--- Metin Alıntısı ---
NE KADAR DOĞRU DAVRANIYORUZ!

NE KADAR DOĞRU DAVRANIYORUZ!

**İbrahim ELİBAL-UZM.PSİKOLOJİK DANIŞMAN**

Toplumun kendisiyle barışık olmasının yolu, toplumu oluşturan unsurlar arasındaki sağlıklı iletişimdir. Bu unsurların en iyi şekilde birbirlerini tanıması birlikte yaşamayı sağlayacaktır.

Toplumu oluşturan unsurlardan biri de özürlülerdir. Her özürlünün kendine göre sorunları vardır. Her özür gurubunun yaşadığı sıkıntı diğerinden farklıdır. Görmeyen duymayanın sorununu bilmez, duymayan yürüyemeyenin sorununu bilmez. Toplum doğru bilgilendirilmemişse hiç birinin sorununu bilmez.

Bu yazımızda görme özürlülere yönelik nasıl davranılması gerektiği konusunda dilimiz döndüğü kadarıyla yer vermeye çalışacağız.

Görme özürlü ile karşılaştığınızda bocalayıp, ne yapacağınızı bilemez bir duruma düşmeyin. Aşağıdaki hususları hatırlamanız hem görmeyen hem de sizin için yararlı olacaktır:

Görme özürlü kişi sıradan bir insandır. Sadece görmemek gibi bir engeli var. Bazı kişiler görme özürlü ile konuşurken sesini yükseltir. Unutmayın o sadece görememektedir.

Bazı kişiler görme engelli biri ile karşılaştığında ya da bir ortamda bulunduğunda çocukmuş gibi ya da farklı bir duygusal ses tonuyla davranmakta. Böyle davranmanıza gerçekten gerek yok. Görme özürlünün ne istediğini yanındaki kişiye sormayın. Kendisine duyabileceği bir sesle adını söyleyerek doğrudan sorun.

Görme özürlü bağımsız bir şekilde yürümek için uzun bir beyaz baston kullanmaktadır. Bazı ülkelerde ise görmeyenler özel olarak eğitilmiş rehber köpek kullanmaktadır. Bu durumlar söz konusu olmadığında da bir kişinin koluna girerek yürüyebilir.
Bir görmeyene yardımcı olmak istiyorsanız bu düşüncenizi ona uygun bir dille açıklayın. Bunu yaparken normal bir kişiye hitap eder gibi yapın. Eğer yardım talebiniz kabul edilmemişse buna üzülmeyin. Yardım talabiniz olumlu olarak karşılandığında da nasıl yürüyeceği konusunda kararı ona bırakın. Görme engelli baston kullanarak sizinle yürümek isteyebilir ya da kolunuza girmek isteyebilir. Lütfen bu kararına itiraz etmeyin. Birlikte yürürken siz onun koluna değil, görme özürlü sizin kolunuza girsin. Yükselti ve çukurları önceden sezebilmesi için sizden bir adım geride yürümesi gerekir.

Görme engellinin bulunduğu odada onunla birlikte kimin bulunduğunu bilmek ister. Lütfen odaya girdiğinizde konuşun, kendinizi tanıtın. Görme özürlüyü, tanımadığı diğer kişilerle tanıştırın. (çocuklar dahil). Eğer çevresinde kedi ya da köpek varsa, ona söyleyin.
---
**Ne İsteniyor**
Görme özürlülere nasıl davranılacağını anlatan metnin "Bu yazımızda görme" ile başlayıp "söyleyerek doğrudan sorun." sözlerine kadar devam eden kısmını, "sıradan" yerine "olağan" koyarak yeniden yazın. Buradaki kayıtlar başka bir kaynaktan alınmıştır.
--- Saklanan Kayıtlar ---
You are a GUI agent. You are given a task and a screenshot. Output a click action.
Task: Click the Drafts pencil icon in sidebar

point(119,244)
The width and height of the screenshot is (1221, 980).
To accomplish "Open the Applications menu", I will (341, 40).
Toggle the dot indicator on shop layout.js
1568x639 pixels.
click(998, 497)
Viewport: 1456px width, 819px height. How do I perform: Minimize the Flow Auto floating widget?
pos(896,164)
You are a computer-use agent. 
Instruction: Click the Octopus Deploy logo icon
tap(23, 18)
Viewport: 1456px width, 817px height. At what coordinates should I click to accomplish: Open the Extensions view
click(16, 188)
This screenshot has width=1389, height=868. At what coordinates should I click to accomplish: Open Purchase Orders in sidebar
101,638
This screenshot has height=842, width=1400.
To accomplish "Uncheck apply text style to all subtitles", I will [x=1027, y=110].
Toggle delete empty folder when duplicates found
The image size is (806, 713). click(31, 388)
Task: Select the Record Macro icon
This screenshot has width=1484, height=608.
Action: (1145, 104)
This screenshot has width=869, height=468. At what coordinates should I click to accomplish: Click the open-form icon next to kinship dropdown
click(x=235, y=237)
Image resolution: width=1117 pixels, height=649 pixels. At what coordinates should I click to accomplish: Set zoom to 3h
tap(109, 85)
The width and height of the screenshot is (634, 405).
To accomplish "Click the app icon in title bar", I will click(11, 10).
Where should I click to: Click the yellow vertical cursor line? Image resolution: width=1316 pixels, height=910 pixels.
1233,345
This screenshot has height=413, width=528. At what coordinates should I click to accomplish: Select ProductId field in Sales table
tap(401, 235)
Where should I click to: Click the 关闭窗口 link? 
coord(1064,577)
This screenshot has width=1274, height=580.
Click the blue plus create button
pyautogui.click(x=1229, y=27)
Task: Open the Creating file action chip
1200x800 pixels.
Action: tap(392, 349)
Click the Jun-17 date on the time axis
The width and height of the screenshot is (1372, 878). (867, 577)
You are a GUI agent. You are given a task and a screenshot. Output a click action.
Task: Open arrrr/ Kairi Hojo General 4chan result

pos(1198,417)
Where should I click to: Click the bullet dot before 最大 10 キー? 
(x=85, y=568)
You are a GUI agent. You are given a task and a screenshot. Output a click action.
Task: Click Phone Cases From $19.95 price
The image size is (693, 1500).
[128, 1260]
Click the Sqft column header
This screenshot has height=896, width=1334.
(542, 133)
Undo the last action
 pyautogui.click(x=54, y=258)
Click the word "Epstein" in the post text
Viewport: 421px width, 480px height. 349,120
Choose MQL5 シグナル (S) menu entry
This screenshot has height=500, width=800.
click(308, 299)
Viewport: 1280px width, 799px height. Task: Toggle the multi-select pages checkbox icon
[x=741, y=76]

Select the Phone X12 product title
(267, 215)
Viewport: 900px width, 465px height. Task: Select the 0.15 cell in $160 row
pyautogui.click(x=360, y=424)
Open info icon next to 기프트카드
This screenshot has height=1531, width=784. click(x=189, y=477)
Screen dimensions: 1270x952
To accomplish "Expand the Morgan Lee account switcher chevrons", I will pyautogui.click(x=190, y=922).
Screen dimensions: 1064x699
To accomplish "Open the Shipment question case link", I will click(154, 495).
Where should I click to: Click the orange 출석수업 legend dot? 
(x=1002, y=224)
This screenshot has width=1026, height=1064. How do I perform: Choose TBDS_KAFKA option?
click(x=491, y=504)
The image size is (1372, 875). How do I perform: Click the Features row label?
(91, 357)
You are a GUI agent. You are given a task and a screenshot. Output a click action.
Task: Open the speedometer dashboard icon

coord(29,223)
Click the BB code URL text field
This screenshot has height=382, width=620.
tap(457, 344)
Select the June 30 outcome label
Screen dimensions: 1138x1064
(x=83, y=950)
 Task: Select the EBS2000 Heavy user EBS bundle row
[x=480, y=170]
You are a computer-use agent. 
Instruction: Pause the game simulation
---
**Yanıt Olarak**
Bu yazımızda görme özürlülere yönelik nasıl davranılması gerektiği konusunda dilimiz döndüğü kadarıyla yer vermeye çalışacağız.

Görme özürlü ile karşılaştığınızda bocalayıp, ne yapacağınızı bilemez bir duruma düşmeyin. Aşağıdaki hususları hatırlamanız hem görmeyen hem de sizin için yararlı olacaktır:

Görme özürlü kişi olağan bir insandır. Sadece görmemek gibi bir engeli var. Bazı kişiler görme özürlü ile konuşurken sesini yükseltir. Unutmayın o sadece görememektedir.

Bazı kişiler görme engelli biri ile karşılaştığında ya da bir ortamda bulunduğunda çocukmuş gibi ya da farklı bir duygusal ses tonuyla davranmakta. Böyle davranmanıza gerçekten gerek yok. Görme özürlünün ne istediğini yanındaki kişiye sormayın. Kendisine duyabileceği bir sesle adını söyleyerek doğrudan sorun.